Get On the Bus or Get Under It: Shouting Down Free Speech at Rutgers

J Oliver Conway:

The quiet suburb of New Brunswick, New Jersey, felt more like East Berlin, or Belfast, when I visited on the evening of October 2nd. The student center of Rutgers University had been transformed into a loose approximation of Checkpoint Charlie. After passing through the obligatory picket line (“Are you one of the speakers?” a student protester asked me suspiciously), visitors were screened by a gauntlet of police officers and security guards, who inspected our bags for weapons before allowing us into the building’s auditorium.

The occasion for this atmosphere of impending confrontation was a panel discussion – “Identity Politics: The New Racialism on Campus?” – sponsored by the left-libertarian British political website Spiked. As part of its “Unsafe Spaces” American tour, Spiked has convened a series of panels at American colleges this fall to discuss questions of identity politics, free speech, and viewpoint diversity on campus.

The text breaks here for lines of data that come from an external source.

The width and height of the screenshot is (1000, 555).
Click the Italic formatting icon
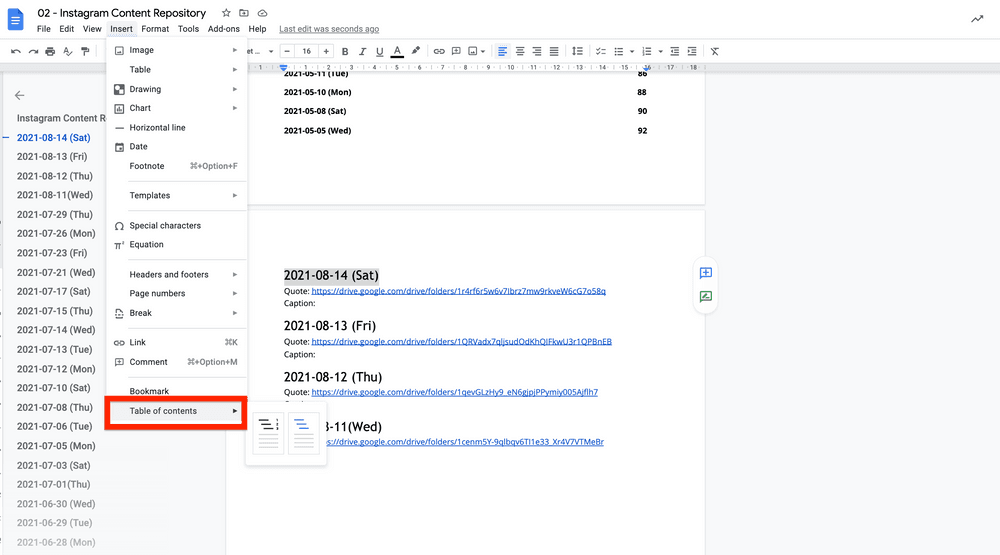point(362,51)
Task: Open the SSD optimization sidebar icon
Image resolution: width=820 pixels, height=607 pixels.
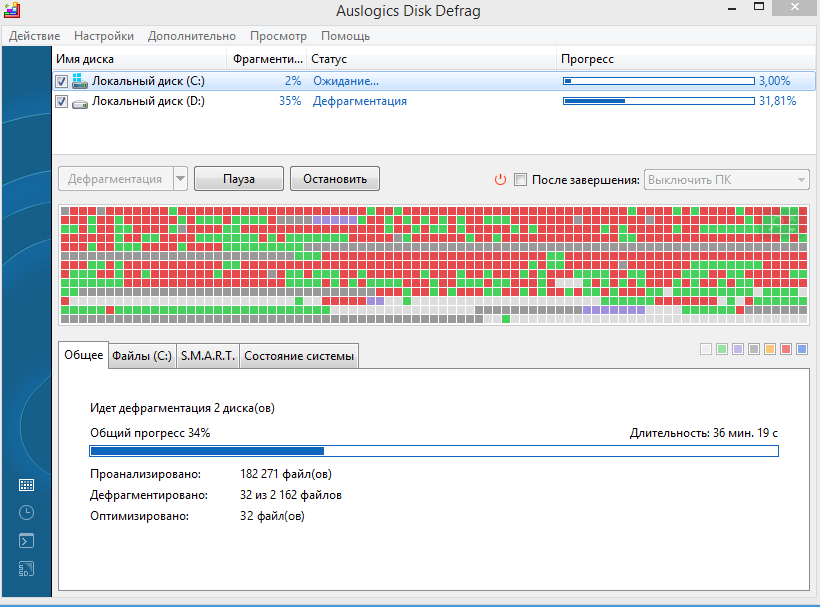Action: pyautogui.click(x=26, y=569)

If panels of writers and tweedy intellectuals don’t strike terror into your heart, then you aren’t an administrator at American University, the Washington, D.C. college scheduled to host the first event a week earlier. It disinvited Spiked at the last minute after a campus women’s group claimed (with apparent seriousness) that the event on feminism and Title IX constituted hate speech and would incur “violence and trauma” on listeners. Evidently Rutgers has more spine.